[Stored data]
☆ ☆ ☆ ☆ ☆
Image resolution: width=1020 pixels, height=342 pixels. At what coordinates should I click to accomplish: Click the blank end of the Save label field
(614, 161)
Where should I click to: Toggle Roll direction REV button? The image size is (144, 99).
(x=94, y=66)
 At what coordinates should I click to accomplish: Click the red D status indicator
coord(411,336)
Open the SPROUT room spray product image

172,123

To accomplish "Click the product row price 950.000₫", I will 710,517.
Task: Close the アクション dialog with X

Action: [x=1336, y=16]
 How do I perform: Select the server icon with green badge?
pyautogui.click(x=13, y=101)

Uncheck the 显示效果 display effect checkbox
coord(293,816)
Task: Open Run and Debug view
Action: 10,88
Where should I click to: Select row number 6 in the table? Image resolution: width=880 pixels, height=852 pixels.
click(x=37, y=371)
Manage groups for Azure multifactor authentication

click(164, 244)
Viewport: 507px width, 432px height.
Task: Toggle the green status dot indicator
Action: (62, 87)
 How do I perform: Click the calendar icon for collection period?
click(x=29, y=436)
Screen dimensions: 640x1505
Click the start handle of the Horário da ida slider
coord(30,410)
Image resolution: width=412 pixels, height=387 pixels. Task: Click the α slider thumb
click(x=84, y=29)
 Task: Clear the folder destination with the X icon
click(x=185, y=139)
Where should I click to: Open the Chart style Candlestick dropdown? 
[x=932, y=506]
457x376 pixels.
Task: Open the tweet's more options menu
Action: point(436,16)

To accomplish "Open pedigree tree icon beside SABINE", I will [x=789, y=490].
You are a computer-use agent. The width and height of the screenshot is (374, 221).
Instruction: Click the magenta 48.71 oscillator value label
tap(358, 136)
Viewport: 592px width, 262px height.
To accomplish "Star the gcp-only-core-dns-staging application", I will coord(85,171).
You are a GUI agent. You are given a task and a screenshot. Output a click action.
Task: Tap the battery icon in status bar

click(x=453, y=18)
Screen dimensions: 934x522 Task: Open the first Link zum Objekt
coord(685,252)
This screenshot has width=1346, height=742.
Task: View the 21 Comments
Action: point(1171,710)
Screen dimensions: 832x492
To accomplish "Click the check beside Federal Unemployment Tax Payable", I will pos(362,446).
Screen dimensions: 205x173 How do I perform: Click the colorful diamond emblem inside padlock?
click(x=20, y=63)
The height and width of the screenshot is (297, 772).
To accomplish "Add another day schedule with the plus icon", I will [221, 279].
☆ ☆ ☆ ☆ ☆
- **Exercise instructions**:
Identify every line above that includes the word "beside", and show those lines.

- **Answer to this problem**:
To accomplish "Open pedigree tree icon beside SABINE", I will [x=789, y=490].
To accomplish "Click the check beside Federal Unemployment Tax Payable", I will pos(362,446).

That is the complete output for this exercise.